**Task objective:**
Check whether each statement below agrees with the Due Date review. Answer yes or no for each, quoting the words from the review that settle it.
(a) Peter Highman is traveling from Atlanta to Los Angeles.
(b) Ethan Tremblay is played by Paul Rudd.
(c) The reviewer calls Due Date a standard formulaic comedy.

Reviews

Review: Due Date

By  · Published on November 6th, 2010

At first glance, Due Date might seem a lot like Roadtrip for Schmucks. There’s an uptight, business-savvy prick who has an important goal to achieve, and there’s a moronic man-child that continues to ruin things for him. The difference between the two movies is related to the casting and the mind of director Todd Phillips.

What would happen if Dinner for Schmucks was filmed on the road, and instead of giving Zach Galifianakis a side role, they made him the co-lead against someone not nearly as huggably soft as Paul Rudd?

The result is exactly what you might expect. Two leads that aren’t particularly likable, but who spend the entire road trip across the country earning, losing, and re-earning each other’s trust or (at least) toleration.

There’s a mix to Due Date that finds itself tonally somewhere in between Observe and Report and Animal House. It definitely isn’t the standard formulaic comedy, and it both triumphs and suffers from steering off the beaten path. Essentially, there’s no median here – what works, works beautifully, but what doesn’t, sinks like a stone.

Peter Highman (Robert Downey Jr) is heading from Atlanta to Los Angeles to witness his wife Sarah (Michelle Monaghan) give birth to their first child. When the bumbling Ethan Tremblay (Zach Galifianakis) gets both of them kicked off the plane and onto the no-fly list, Peter loses his wallet, and is forced to either steal a rental car or hop in with Ethan for 2,000 miles. It turns out that stealing the rental car would have been safer and broken fewer laws.

The best way to describe this film is as an unrealistic, realistic look at the standard Odd Couple comedy. It’s far more realistic because the two men aren’t reduced to sitcom levels of meanness. They’re actually mean. The things that they do to each other – from laughing at childhood traumas to spitting on beloved pets – is genuinely nasty, and it’s by sheer fate and lack of other options (with some conscience tossed in from time to time) that they have to stick together. However, the movie is grandly unrealistic based on the accidental crime spree that the two men go on and the lack of enforcement or true consequences for those actions. In one sense, the movie is fantastical. In the other, it’s about as naked and brutish as humanity can offer without diving headlong into melodrama.

This, of course, leads to some ridiculously funny moments and some surprisingly poignant ones – specifically the result of Peter challenging the wannabe actor Ethan to a few character exercises with the intent to humiliate him. Nothing so heartfelt has ever happened in a dirty rest stop bathroom before.

**Dataset content:**
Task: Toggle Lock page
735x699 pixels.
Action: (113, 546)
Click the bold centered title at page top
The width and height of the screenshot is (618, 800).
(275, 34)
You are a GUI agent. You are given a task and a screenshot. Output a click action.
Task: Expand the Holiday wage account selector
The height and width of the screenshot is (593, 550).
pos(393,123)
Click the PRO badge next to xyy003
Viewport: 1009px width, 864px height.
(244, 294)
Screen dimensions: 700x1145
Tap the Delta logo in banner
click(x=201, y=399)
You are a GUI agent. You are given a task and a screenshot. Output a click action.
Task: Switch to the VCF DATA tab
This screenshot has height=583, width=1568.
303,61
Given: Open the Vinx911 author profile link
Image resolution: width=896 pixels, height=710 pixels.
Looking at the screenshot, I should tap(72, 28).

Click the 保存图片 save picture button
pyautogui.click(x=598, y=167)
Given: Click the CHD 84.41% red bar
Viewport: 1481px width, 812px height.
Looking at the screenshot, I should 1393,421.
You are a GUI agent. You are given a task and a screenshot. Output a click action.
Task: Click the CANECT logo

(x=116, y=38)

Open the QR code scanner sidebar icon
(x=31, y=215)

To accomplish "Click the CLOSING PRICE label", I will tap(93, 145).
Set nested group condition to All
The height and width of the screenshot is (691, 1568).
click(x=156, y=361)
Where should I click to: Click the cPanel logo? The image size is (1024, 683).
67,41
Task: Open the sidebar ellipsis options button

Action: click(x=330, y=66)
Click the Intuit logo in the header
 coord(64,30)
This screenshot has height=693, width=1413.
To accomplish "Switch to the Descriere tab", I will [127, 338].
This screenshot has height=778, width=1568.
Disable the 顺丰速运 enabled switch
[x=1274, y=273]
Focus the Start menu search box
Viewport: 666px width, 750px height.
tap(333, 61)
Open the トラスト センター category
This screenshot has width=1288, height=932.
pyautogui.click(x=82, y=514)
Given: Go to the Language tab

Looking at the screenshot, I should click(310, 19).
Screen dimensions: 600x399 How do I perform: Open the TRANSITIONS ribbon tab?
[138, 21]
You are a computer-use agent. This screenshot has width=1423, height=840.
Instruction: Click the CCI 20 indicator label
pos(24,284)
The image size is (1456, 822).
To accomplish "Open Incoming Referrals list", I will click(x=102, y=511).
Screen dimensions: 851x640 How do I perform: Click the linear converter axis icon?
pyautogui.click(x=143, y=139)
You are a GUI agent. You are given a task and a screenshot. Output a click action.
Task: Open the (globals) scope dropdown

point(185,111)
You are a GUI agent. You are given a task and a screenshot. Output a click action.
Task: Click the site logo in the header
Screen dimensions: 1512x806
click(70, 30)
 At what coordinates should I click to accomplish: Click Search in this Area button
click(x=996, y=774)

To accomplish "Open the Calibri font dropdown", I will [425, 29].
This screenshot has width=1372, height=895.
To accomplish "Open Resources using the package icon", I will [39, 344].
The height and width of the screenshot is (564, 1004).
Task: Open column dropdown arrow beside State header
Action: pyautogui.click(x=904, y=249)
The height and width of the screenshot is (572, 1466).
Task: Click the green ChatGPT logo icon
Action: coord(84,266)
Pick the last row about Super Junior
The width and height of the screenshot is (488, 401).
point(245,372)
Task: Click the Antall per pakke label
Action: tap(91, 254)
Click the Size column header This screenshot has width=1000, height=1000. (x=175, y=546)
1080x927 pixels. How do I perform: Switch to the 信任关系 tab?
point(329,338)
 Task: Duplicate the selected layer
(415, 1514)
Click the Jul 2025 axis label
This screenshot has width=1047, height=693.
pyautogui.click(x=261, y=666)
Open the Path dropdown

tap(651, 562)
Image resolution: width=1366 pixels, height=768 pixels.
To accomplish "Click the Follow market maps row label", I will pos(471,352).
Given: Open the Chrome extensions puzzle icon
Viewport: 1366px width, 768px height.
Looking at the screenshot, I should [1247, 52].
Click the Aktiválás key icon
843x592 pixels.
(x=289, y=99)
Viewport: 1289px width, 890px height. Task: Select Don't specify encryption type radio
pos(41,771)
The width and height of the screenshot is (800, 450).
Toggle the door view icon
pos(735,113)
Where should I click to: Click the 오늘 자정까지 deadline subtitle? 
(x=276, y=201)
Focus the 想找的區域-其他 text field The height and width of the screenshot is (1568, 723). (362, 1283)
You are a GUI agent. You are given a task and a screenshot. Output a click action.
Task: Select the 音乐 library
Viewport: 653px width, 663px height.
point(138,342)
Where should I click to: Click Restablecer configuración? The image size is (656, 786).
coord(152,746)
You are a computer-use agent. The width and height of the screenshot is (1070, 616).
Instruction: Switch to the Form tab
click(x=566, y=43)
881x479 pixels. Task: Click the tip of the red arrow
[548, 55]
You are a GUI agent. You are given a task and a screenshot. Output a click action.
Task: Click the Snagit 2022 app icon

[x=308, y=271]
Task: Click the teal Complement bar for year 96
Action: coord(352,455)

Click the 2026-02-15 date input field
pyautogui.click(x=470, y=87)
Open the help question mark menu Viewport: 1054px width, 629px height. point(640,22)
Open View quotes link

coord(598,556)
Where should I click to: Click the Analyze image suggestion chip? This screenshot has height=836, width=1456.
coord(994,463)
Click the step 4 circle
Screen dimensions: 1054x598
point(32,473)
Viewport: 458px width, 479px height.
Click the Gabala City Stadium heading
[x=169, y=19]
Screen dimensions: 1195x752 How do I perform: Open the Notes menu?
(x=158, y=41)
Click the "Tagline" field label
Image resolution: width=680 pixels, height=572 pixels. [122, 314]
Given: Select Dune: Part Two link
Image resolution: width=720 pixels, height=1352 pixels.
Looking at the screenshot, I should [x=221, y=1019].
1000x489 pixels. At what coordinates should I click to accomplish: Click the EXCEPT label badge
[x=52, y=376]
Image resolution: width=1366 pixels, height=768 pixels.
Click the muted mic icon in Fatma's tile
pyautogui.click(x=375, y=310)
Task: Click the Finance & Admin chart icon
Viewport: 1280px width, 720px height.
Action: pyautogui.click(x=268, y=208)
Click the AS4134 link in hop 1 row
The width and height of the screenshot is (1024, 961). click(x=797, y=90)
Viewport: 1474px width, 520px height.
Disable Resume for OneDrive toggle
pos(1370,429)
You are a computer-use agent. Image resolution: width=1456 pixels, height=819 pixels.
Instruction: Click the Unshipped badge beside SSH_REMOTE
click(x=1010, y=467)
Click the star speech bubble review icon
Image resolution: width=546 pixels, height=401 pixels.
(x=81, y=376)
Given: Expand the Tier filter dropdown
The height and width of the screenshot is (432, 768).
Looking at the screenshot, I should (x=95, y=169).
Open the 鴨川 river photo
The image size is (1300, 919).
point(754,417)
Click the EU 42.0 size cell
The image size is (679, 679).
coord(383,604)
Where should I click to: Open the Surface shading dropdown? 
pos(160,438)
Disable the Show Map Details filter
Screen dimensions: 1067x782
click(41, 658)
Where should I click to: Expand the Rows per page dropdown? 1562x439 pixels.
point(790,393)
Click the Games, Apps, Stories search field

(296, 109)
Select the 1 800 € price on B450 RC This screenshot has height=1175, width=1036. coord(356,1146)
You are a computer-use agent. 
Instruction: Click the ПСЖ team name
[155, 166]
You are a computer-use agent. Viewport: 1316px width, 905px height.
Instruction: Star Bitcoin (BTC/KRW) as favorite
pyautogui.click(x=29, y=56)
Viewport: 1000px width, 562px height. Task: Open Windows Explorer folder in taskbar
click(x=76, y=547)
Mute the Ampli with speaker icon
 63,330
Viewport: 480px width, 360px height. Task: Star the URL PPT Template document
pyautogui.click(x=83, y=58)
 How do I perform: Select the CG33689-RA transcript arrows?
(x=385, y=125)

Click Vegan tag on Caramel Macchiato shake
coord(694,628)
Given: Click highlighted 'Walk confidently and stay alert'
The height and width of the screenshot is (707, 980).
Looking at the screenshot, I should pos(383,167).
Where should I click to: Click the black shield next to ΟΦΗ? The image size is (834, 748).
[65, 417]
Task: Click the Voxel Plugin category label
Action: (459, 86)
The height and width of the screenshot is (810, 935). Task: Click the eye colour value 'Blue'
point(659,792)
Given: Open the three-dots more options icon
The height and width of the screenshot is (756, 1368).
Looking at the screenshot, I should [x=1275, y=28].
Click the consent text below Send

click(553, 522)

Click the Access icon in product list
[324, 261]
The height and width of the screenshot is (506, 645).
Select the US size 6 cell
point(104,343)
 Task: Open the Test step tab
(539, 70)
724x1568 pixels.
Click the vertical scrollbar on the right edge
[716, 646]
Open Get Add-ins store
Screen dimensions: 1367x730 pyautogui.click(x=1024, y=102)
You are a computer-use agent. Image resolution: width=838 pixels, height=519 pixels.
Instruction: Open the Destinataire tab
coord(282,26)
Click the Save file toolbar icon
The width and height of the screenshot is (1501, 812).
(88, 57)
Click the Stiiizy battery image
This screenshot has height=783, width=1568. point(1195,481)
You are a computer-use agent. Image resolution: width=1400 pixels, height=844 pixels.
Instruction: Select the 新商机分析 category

**Completed task:**
(a) Yes: "Peter Highman (Robert Downey Jr) is heading from Atlanta to Los Angeles"
(b) No: "the bumbling Ethan Tremblay (Zach Galifianakis)"
(c) No: "It definitely isn’t the standard formulaic comedy"